DEFAULT_COLLECTION_NAME: ClassVar[str] = 'summarized_conversations_cache'#
cache_collection_name: str#

Name of the collection in the datastore for caching summarized conversations.

datastore: InMemoryCollectionDatastore | OracleDatabaseDatastore | PostgresDatabaseDatastore | None#

Datastore on which to store the cache. By default, an in-memory datastore is created. If None, no caching will happen.

static get_entity_definition()#
Return type:

Property

llm: LlmConfig#

LLM configuration for conversation summarization.

max_cache_lifetime: int | None#

Maximum lifetime of cache entries in seconds.

max_cache_size: int | None#

Maximum number of cache entries to keep.

max_num_messages: int#

Maximum number of messages before triggering summarization.

When the conversation exceeds this number of messages, the older messages will be summarized, except the most recent min_num_messages ones who are kept unsummarized.

min_num_messages: int#

Minimum number of recent messages to keep unsummarized.

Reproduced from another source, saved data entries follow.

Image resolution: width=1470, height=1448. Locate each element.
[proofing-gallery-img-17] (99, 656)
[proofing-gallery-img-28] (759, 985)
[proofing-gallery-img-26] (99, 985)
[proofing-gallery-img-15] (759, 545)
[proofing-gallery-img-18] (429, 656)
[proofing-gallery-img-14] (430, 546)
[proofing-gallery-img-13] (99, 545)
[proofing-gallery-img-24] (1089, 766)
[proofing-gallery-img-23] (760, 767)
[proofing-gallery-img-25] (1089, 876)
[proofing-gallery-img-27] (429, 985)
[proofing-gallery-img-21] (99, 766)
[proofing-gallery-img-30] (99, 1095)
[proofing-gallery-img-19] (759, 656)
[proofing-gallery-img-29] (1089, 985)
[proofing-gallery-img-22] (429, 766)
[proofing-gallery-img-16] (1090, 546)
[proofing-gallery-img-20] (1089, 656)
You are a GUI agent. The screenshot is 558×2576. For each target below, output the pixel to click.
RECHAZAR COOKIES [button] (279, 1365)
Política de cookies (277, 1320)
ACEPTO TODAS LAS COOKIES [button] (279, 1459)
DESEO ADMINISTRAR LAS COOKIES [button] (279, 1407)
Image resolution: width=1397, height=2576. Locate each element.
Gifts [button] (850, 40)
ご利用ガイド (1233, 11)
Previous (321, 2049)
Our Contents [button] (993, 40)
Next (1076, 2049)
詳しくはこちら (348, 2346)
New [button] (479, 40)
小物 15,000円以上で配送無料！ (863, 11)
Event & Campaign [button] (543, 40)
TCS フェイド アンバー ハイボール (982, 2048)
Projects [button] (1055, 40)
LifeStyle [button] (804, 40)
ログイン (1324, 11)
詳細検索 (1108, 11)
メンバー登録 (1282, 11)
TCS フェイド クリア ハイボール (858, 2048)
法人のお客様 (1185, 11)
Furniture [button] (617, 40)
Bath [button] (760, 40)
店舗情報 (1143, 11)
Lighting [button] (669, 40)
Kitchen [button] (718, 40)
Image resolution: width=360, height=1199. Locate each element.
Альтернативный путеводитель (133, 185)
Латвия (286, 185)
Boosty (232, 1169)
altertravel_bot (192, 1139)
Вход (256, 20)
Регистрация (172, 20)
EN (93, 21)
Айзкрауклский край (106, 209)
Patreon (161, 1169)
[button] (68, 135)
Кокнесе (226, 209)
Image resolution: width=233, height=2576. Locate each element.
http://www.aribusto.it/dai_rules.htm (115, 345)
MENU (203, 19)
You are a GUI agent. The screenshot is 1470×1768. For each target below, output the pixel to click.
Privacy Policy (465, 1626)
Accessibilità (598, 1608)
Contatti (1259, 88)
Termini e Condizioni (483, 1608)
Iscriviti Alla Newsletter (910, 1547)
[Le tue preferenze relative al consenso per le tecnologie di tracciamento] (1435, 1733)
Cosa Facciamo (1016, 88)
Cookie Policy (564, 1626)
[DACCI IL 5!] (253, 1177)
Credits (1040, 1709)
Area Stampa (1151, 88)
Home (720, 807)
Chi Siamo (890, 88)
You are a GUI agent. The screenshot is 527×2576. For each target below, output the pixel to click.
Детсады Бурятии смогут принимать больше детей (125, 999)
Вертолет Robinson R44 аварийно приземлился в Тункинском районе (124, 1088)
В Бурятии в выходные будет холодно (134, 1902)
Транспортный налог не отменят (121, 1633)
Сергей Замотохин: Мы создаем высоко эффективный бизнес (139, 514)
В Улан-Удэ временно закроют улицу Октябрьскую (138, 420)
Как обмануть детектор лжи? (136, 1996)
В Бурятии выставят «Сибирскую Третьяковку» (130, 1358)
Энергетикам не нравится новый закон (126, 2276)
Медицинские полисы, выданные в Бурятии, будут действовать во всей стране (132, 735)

For example, if min_num_messages is 10 and max_num_messages is 50, then with a conversation of 20 messages, the conversation will not be summarized, but if the conversation has 51 messages, the last 10 won’t be summarized, the 41 others will (in one or more summarization messages).

summarization_instructions: str#

Instructions for the LLM on how to summarize conversations.

summarized_conversation_template: str#

Template for formatting the summarized conversation output.